WHAT THE TASK ASKS
According to the contract excerpt below, within how many days after disclosure must a writing identify unmarked oral or visual information as confidential for it to count as Confidential Information?

TEXT SECTION
▶
In addition to the Fees due pursuant to Section 4.1, Client agrees, subject to Client’s prior written approval, to pay Moxe’s reasonable out-of-pocket expenses incurred by Moxe in performance of the Services, provision of The Moxe Technology or maintenance and support in accordance with the documentation, including without limitation approved travel expenses.
4.4. Taxes and Assessments.
Client shall be responsible for all excise, sales and use taxes, fees, assessments and other charges imposed by any federal, state, or local government or governmental agency resulting from the Services and provision of The Moxe Technology service under this Governing Agreement (other than taxes based on Moxe’s income), unless the Client is exempt from such taxes. Client shall promptly reimburse Moxe if Moxe is required to pay any such tax to a governmental agency. Client shall have the right, without obligation to challenge the applicability of any such tax. If Client claims exemption from any taxes resulting from this Governing Agreement, Client will provide Moxe with documentation required by the taxing authority to support an exemption. At Client’s request Moxe shall fully cooperate with Client in any such challenge and Moxe shall refund any tax collected which is subsequently determined to have been improper.
5.1. Confidential Information.
“Confidential Information,” as used in this Governing Agreement, means any written, machine-reproducible and/or visual materials that are clearly labeled as proprietary, confidential, or with words of similar meaning, and all information that is orally or visually disclosed, if not so marked, if it is identified as proprietary or confidential at the time of its disclosure or in a writing provided within thirty (30) days after disclosure, and any information of any nature described in this Governing Agreement as confidential. Without limiting the foregoing, Confidential Information includes information concerning the business, services, products, technology, customers, or finances of either party, and any other confidential or proprietary information the disclosure of which might harm or destroy a competitive advantage of the disclosing party. Confidential Information also includes all information disclosed by Moxe relating to The Moxe Technology.
◀
STORED DATA
▶
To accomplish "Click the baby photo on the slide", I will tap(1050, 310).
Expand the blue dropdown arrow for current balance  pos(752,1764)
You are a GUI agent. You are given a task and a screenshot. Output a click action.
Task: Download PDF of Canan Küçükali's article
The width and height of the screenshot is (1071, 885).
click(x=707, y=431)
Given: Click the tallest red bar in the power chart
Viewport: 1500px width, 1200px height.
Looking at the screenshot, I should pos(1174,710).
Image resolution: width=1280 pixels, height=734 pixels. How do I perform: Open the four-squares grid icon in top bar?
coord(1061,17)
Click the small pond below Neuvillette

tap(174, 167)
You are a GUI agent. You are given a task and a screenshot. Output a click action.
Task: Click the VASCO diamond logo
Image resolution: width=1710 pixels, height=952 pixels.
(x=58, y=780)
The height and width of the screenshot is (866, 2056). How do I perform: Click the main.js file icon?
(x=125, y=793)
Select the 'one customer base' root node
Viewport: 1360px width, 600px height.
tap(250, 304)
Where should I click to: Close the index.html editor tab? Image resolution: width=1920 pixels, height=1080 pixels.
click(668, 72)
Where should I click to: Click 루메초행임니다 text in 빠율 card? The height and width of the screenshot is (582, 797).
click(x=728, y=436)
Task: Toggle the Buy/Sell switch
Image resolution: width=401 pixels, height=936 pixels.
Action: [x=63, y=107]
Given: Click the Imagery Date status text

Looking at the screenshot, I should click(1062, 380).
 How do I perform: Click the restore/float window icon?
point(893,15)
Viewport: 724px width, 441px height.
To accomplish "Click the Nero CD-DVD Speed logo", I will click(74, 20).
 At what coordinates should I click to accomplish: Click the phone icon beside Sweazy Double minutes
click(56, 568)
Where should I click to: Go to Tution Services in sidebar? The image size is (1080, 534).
◀
EXERCISE RESULT
Thirty (30) days.